A pesquisa ainda aponta que estamos vivendo o que chamamos de “Moda em Rede”, uma macrotendência que aponta transformações em toda cadeia da moda, desde a produção até o consumo. É, sobretudo, uma renovação na cadeia de produção de novas tendências ao redor de todo o mundo. Resumidamente, no momento atual, as pessoas se interessam cada vez menos pelas passarelas e pautam seus estilos muito mais no comportamento online. Para Alcoforado, esse comportamento é esperado, tendo em vista que estamos vivendo o distanciamento social em todo o mundo. Com isso, as pessoas estão mais conectadas, vivendo o aqui e o agora e sendo influenciadas pelo que veem nas redes sociais.

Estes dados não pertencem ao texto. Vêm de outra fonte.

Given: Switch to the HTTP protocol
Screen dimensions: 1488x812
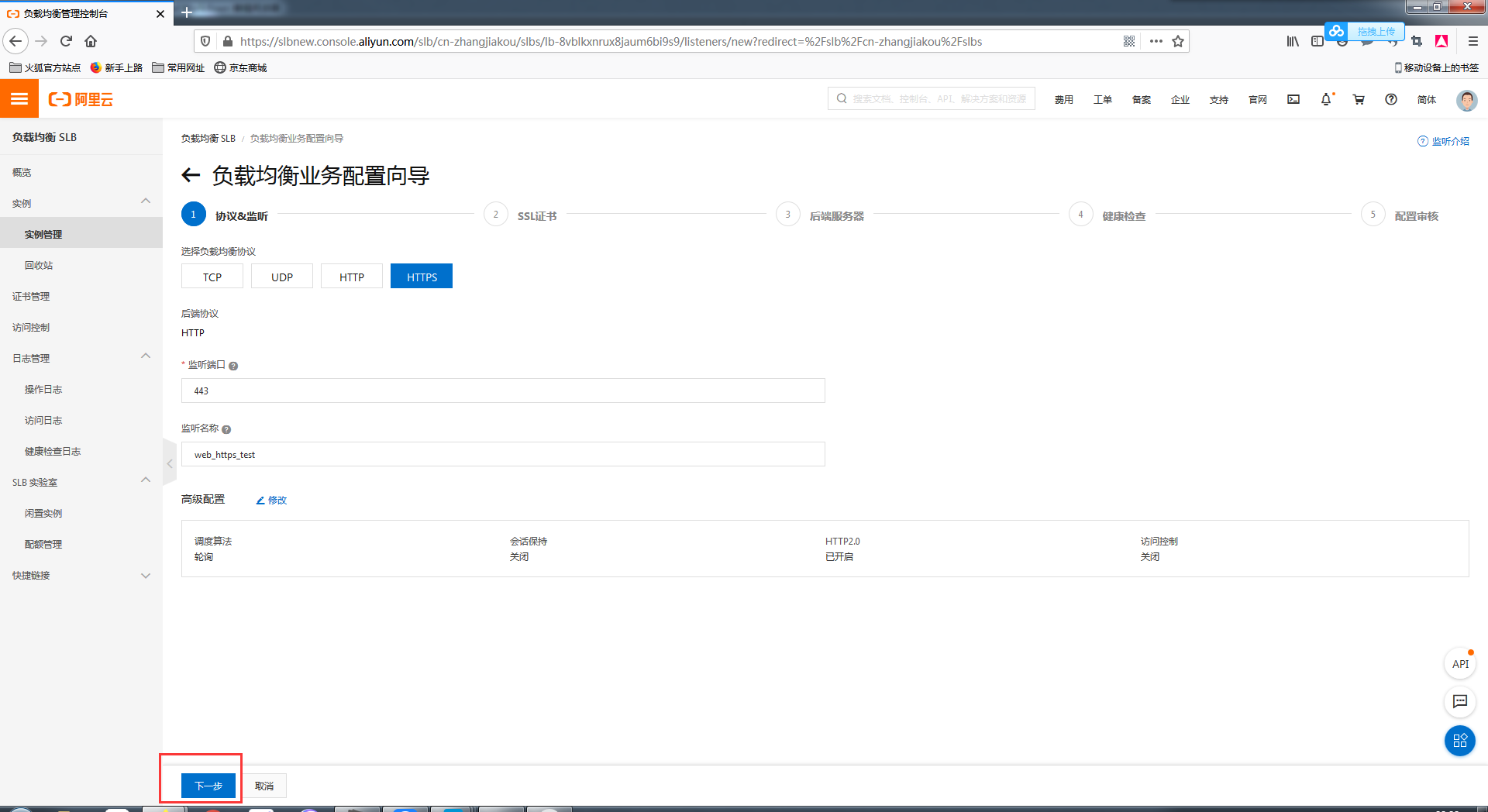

“Até mesmo a maneira de consumir dos influenciadores mudou. Até ontem as marcas pagavam os influenciadores para divulgar, mas agora as marcas devem passar a olhar para eles como fonte de inspiração. Eles estão criando suas próprias marcas e vendendo não só um produto, mas um estilo de vida. Esse afastamento das passarelas, que já vinha acontecendo e se intensificou, também deve fortalecer a produção local, porque será necessário ter as peças mais rápido”, explica Michel, que também afirmou que, cada vez mais, os consumidores cobrarão uma postura mais sustentável de marcas e irão querer conhecer mais de perto o processo de produção.

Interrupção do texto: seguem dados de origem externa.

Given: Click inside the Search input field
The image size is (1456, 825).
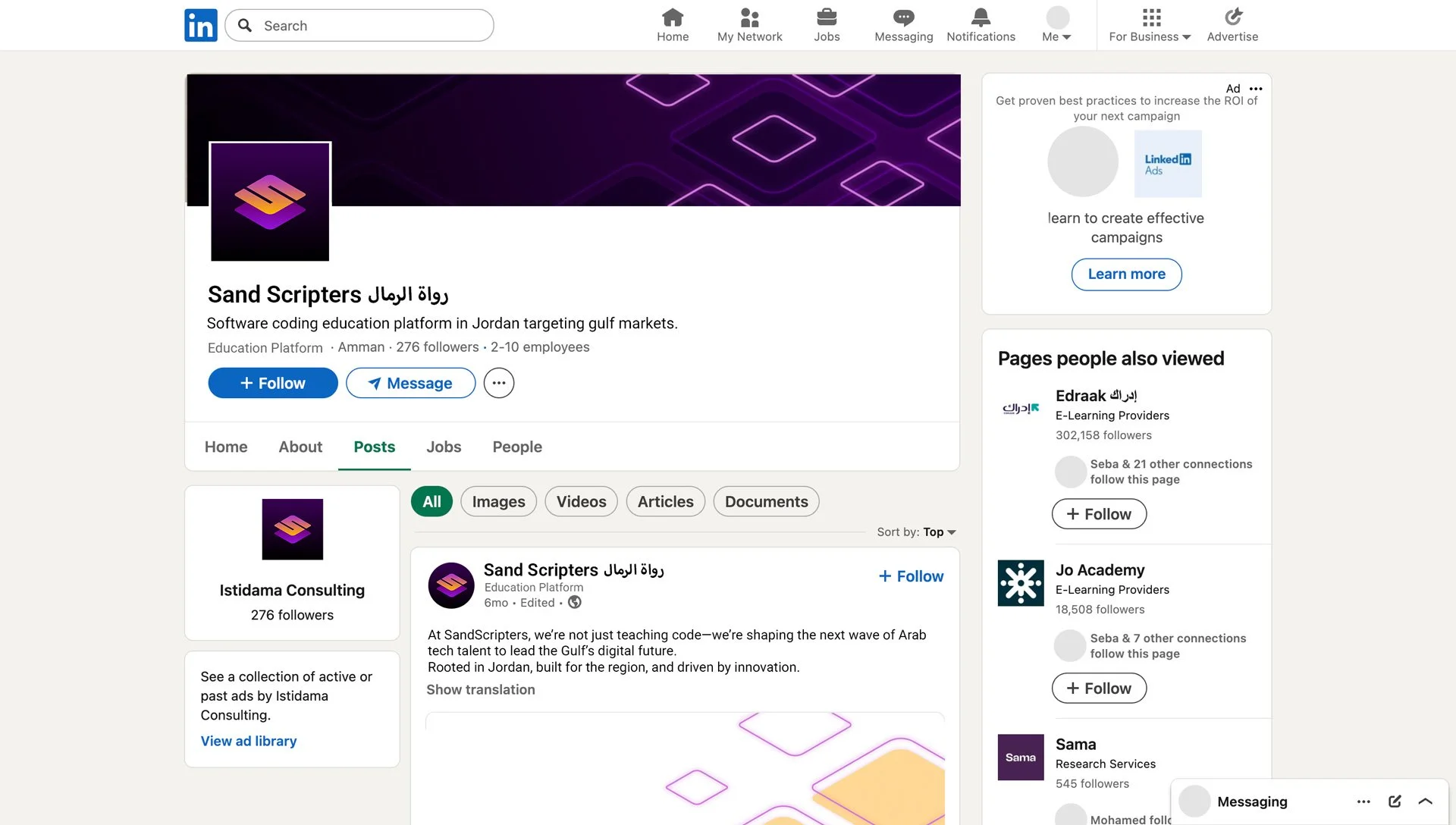Looking at the screenshot, I should [372, 26].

O levantamento destacou que 53% das pessoas gostam de acompanhar quem mostra como combinar roupas que têm no armário. Nesse aspecto, os seguidores estão mais ligados aos influenciadores que trazem os bastidores, processos e não a ostentação de celebridades.
“O distanciamento social está ensinando que o menos é mais, já que estão todos em casa e essa nova consciência social faz com que as pessoas consumam produtos de marcas que agregam valores, que pensem em uma sociedade melhor e mais inclusiva. Cabe às marcas cuidarem de toda a cadeia produtiva para serem aceitas por esse novo consumidor”.
Como as marcas vão sobreviver ao “pós-pandemia”?
Para conseguirem sobreviver, as marcas terão que mudar sua maneira de produzir e de se relacionar com os consumidores. Como já mencionado, a tendência é que passem a priorizar mão de obra e produção nacional, mesmo que isso signifique uma margem de lucro menor no primeiro momento. Isso porque a preocupação do consumidor quanto à responsabilidade do trabalho está cada vez maior. Além disso, as marcas brasileiras terão que se preocupar mais em criar um ecossistema próprio. “Aqui, as marcas não vendem um ‘estilo de vida’, como é o caso de várias empresas gringas. A Osklen é um dos poucos exemplos que faz isso. As pessoas querem cada vez mais comprar isso e não tanto quantidade ou até mesmo qualidade”, explica o antropólogo.
Ainda segundo o estudo, até 2021 teremos o Fast Social, um processo de produção e estilo a partir das novas demandas das redes sociais. “O consumidor de massa está conectado com tendências vindas de mídias sociais e é isso que as marcas precisam estar atentas. No pós-pandemia, o desejo por roupas básicas será o ponto forte”, comenta Alcoforado. Depois disso, a partir do ano que vem, a tendência será a da Loja Utilitária, ou seja, a loja física ganha dois novos contornos, sendo utilitária para o dia a dia e de outro lado trazendo experiências memoráveis. A partir daí, as discussões sobre sustentabilidade devem fazer diferença a longo prazo. Será primordial aumentar a qualidade dos produtos, colaborar para uma cadeia mais justa e estar em dia com processos de produção mais limpa. Atualmente, 41% dos brasileiros acham que as redes de moda vendem produtos de baixa qualidade e 17% das pessoas se importam com a procedência do que vestem.
“O mundo ‘pós-pandemia’ será bem diferente do que vivemos há meses atrás e, além de estarem no ambiente digital, as marcas que quiserem continuar no mercado vão precisar ser transparentes e mais sustentáveis. Quem não atender a esses requisitos, não estará vendendo significado, o que não faz o menor sentido para o novo consumidor”, diz Michel.